The Open Genomics Journal

2011, 4 : 10-15
Published online 2011 May 16. DOI: 10.2174/1875693X01104010010
Publisher ID: TOGENJ-4-10

Proceedings of the First Study Day on 4q Deletion Syndrome in Coventry, United Kingdom

P.M. Middlemiss , E.M. Strehle , D. Gurudutt , S.L. Wynn and B.A. Searle
Unique, Rare Chromosome Disorder Support Group, P.O. Box 2189, Caterham, Surrey CR3 5GN, England.

ABSTRACT

4q deletions are rare chromosome disorders (RCD), with an estimated incidence of 1:50,000-100,000 that is rising as a result of routine introduction of chromosomal microarray testing.

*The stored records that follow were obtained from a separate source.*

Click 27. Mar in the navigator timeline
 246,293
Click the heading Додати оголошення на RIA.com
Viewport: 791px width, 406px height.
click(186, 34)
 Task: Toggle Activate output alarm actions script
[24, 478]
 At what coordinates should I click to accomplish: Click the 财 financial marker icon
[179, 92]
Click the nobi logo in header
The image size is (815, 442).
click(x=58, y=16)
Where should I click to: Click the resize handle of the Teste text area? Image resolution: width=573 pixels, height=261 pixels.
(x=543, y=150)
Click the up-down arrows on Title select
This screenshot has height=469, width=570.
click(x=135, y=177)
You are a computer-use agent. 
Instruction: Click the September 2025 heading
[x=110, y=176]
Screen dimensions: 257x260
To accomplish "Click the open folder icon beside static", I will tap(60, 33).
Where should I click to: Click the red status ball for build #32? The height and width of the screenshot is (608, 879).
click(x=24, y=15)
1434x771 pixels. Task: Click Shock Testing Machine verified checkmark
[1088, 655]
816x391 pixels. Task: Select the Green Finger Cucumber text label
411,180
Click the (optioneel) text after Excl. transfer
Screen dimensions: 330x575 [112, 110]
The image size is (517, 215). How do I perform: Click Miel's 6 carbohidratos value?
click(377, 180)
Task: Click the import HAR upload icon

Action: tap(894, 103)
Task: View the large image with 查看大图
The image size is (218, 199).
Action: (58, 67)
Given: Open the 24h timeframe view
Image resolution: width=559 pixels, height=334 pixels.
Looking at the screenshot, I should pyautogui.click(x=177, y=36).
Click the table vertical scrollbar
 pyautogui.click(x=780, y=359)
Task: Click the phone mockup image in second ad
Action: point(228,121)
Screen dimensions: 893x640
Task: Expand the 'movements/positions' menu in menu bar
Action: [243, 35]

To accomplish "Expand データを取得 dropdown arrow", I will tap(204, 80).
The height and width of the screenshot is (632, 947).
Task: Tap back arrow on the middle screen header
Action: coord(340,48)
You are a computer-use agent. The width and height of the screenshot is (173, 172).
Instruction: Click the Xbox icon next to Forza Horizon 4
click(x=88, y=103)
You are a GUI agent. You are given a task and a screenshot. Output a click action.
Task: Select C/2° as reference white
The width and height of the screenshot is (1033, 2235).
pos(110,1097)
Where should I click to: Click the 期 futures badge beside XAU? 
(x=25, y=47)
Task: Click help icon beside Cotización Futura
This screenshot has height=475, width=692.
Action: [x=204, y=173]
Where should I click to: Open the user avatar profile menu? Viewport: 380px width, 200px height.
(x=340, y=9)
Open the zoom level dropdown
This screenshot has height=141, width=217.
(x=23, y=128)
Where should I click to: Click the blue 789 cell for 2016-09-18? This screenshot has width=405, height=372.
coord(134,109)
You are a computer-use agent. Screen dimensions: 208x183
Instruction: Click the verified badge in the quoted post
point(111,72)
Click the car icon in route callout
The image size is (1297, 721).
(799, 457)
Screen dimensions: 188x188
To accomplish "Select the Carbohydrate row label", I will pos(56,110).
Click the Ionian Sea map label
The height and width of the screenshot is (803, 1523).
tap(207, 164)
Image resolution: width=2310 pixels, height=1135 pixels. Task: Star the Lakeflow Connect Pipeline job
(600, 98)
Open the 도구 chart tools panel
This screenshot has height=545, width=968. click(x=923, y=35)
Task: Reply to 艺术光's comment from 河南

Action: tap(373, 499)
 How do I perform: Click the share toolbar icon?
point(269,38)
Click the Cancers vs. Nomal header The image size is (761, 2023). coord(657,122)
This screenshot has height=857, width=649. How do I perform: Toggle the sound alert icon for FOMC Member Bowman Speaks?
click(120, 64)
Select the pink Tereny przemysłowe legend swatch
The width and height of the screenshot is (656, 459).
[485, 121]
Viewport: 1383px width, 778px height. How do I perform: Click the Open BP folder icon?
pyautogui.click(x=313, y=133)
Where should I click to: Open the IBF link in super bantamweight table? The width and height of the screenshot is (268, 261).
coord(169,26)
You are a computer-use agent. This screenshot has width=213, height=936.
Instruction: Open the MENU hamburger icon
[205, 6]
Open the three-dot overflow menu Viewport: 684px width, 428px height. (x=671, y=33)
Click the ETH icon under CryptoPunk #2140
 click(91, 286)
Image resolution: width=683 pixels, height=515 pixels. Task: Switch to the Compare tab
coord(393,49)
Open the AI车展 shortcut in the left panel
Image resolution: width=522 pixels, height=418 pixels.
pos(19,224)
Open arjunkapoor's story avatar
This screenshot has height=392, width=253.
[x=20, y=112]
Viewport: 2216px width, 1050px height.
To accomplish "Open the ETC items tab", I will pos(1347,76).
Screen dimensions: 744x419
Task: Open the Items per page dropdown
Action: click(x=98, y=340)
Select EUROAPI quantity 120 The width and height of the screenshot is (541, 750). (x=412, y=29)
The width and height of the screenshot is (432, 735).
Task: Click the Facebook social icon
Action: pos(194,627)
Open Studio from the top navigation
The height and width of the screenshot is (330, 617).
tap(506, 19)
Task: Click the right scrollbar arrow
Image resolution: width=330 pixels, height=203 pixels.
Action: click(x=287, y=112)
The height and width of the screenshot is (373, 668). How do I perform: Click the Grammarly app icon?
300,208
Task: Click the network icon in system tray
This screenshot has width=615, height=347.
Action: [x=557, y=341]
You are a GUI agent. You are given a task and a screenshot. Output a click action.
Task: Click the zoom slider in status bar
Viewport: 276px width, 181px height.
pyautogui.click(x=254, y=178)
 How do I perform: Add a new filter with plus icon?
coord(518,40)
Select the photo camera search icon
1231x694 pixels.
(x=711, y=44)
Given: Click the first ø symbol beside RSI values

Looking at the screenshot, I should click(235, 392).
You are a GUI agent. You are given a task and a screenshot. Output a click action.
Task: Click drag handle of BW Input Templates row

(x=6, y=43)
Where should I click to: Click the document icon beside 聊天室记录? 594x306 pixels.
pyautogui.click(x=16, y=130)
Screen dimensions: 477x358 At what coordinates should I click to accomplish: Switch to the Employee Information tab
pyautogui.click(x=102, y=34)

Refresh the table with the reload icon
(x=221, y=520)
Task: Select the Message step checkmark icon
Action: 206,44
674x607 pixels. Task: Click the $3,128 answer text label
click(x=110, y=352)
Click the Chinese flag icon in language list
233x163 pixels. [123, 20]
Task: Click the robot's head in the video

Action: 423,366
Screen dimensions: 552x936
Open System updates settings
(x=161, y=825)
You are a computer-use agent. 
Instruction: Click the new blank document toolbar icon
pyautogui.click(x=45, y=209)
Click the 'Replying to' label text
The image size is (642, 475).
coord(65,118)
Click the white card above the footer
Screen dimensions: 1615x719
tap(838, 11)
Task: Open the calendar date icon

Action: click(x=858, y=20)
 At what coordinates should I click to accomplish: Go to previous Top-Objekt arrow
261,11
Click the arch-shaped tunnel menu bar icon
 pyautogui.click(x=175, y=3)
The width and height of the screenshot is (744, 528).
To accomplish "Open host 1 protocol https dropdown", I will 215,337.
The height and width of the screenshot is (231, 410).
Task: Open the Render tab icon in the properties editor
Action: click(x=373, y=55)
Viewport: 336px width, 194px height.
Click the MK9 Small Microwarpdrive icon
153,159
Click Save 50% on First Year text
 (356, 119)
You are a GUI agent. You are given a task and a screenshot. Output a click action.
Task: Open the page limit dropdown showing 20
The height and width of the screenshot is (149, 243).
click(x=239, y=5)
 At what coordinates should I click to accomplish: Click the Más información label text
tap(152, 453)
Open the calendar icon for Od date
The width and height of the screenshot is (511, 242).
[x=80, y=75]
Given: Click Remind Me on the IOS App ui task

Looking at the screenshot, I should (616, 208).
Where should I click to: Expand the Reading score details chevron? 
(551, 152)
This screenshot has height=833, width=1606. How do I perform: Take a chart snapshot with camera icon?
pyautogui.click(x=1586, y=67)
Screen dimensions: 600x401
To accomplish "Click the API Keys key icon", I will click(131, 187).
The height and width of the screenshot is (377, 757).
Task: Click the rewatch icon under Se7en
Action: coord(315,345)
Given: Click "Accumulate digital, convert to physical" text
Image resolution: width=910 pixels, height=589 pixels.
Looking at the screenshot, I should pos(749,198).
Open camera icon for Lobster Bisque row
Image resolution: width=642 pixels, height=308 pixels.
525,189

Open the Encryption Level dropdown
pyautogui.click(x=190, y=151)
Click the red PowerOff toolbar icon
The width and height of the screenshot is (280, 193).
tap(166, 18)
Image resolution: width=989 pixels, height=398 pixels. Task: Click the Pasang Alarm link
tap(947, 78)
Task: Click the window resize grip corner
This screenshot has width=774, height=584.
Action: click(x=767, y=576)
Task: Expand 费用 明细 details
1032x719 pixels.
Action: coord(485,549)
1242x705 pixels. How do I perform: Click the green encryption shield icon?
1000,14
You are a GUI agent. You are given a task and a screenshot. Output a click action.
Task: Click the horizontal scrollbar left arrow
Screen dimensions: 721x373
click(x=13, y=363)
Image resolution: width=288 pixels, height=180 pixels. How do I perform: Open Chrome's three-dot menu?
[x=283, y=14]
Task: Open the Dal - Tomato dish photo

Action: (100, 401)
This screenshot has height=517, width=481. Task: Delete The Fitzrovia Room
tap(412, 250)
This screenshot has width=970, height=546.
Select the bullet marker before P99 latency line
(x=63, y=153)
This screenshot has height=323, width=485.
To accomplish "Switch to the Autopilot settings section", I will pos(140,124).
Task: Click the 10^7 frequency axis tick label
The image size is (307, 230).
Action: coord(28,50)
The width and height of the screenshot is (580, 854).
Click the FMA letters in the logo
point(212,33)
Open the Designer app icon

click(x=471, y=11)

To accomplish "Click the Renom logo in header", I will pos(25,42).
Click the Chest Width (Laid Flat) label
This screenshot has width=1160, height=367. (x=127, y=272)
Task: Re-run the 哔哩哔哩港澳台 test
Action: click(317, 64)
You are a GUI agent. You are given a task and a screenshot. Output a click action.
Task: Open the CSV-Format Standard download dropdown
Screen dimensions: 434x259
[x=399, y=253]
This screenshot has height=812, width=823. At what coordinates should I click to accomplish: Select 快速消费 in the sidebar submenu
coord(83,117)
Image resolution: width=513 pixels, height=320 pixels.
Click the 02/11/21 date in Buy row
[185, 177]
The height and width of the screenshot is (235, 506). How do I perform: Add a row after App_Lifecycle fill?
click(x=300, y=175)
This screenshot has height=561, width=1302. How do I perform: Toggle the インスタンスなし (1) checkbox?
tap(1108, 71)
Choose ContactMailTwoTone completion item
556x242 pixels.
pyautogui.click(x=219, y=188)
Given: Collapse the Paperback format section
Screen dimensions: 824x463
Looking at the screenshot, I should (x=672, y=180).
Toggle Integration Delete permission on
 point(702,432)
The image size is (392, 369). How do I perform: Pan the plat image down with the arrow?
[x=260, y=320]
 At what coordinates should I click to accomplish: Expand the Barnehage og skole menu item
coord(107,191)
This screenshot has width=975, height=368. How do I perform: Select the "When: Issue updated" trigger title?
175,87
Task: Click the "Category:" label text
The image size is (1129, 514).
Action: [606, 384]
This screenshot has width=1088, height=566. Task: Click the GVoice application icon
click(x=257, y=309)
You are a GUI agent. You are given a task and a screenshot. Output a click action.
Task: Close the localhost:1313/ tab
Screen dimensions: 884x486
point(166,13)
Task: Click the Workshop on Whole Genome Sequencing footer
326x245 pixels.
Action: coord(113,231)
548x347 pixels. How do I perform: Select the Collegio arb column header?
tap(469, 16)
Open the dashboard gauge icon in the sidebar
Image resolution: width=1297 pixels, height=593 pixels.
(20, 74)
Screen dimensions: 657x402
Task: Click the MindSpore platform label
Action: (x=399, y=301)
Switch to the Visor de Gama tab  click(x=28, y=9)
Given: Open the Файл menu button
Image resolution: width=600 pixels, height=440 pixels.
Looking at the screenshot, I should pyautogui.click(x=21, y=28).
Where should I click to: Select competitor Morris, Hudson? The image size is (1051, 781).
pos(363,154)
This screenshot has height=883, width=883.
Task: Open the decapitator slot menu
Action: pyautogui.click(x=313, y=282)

The diagnosis of a 4q deletion, as of any RCD, confers a sense of exclusion, isolation and guilt on families with an affected child. Reliable information available to a lay audience is scant. To address these issues, Unique, the Rare Chromosome Disorder Support Group, hosted the first international meeting on 4q deletions. Families valued the opportunity to meet genetics and medical professionals with an interest in 4q deletions and to exchange information with each other. In this paper, we intend to summarize all the information presented in this study meeting.

Keywords:

Rare chromosome disorder, 4q deletion syndrome, 4q- syndrome, Unique.